Dr. David A. Greuner, a double-board certified surgeon and managing director and co-founder of NYC Surgical Associates in New York City, said juicing raw cannabis has the same therapeutic effects for certain conditions and in certain populations that smoking medical marijuana does.
For example, it can help relieve pain and nausea in cancer patients. Studies show it can also help people with HIV who have trouble eating.
Yet a recent study in JAMA found low-quality evidence supporting the claim that cannabinoids treat weight loss in HIV/AIDS patients, nausea and vomiting due to chemotherapy, sleep disorders, and Tourette syndrome.
The biggest distinction that juicing has over heated forms of cannabis, however, is that it doesn’t make you high. This is useful for anyone taking raw dietary cannabis, but particularly for cancer patients who have been sick for many years and have developed a tolerance to THC, the chemical that causes the psychological effects of marijuana.
“You’re able to yield the medical benefits without any kind of psychoactive effect from it,” Greuner said.

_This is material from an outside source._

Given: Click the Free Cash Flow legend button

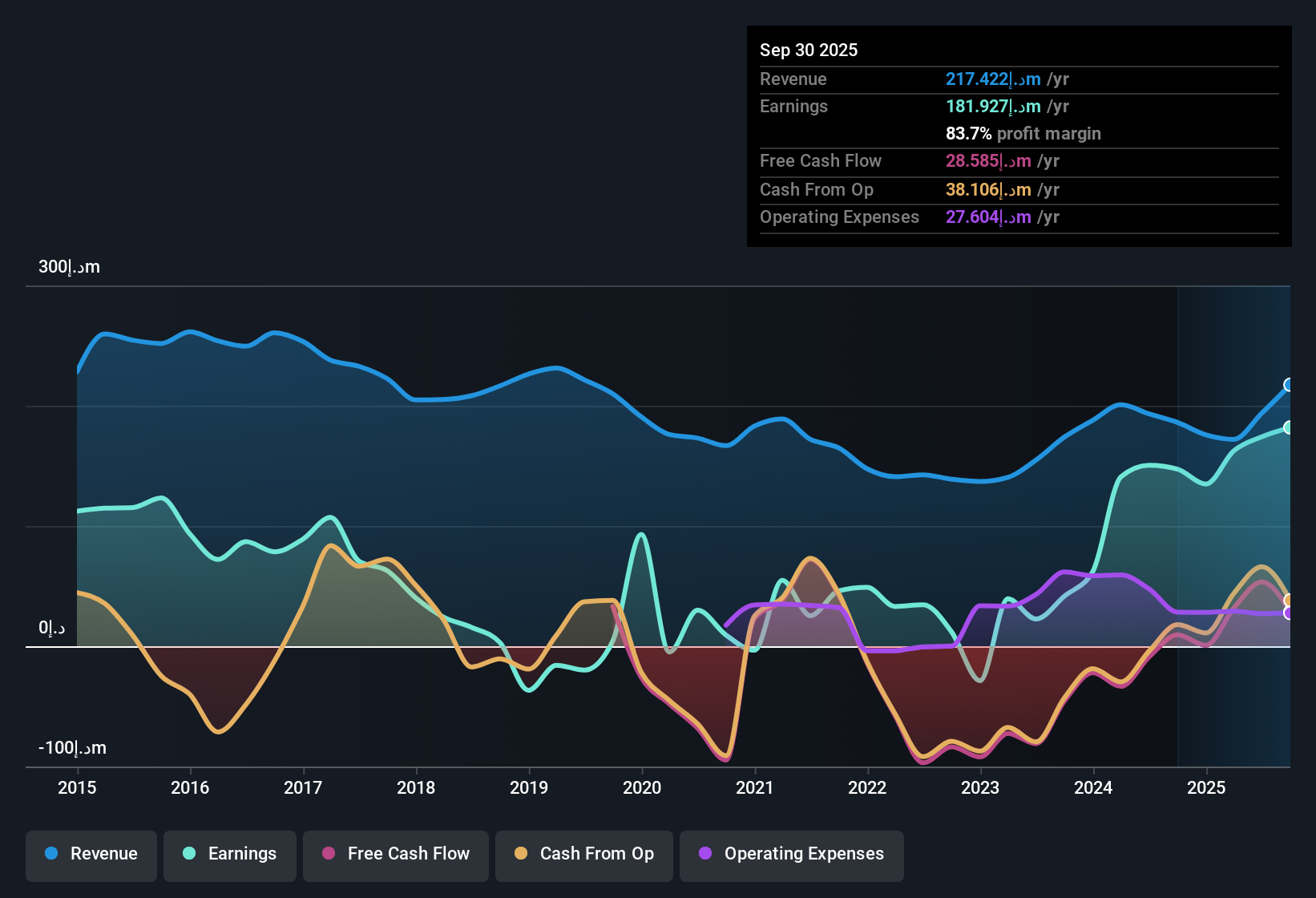Looking at the screenshot, I should pyautogui.click(x=395, y=854).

Experts agree, unlike smoking pot, there’s little risk to juicing cannabis. In his 8,000 patients, Courtney said only one or two reported an allergic reaction when the raw leaf
came into contact with their skin.
About one in 1,000 of Courtney’s patients reported having a psychoactive effect from eating both the leaf and the flower. Eating both could deliver an excess of cannabinoids, either because it’s an unusual plant or the individual is more susceptible to the effects so he now advises against it.
Of course, since medical marijuana is legal in only 23 states and the District of Columbia, access is always an issue.
If grapes are accessible and affordable, but can also be turned into wine— which has psychoactive effects— and costs a premium, “it doesn’t mean we can’t concurrently allow a raw cannabis to be very affordable to bring its’ dietary essential attributes to everyone,” Courtney said
For Marsh, who has written a book, “Juicing Cannabis for Healing,” and now obtains the plant from marijuana caregivers and also grows her own, she hopes she’ll always have access to it.
“In my ideal world, it would be nice if one day you could go to Whole Foods and buy it in the frozen section,” she said.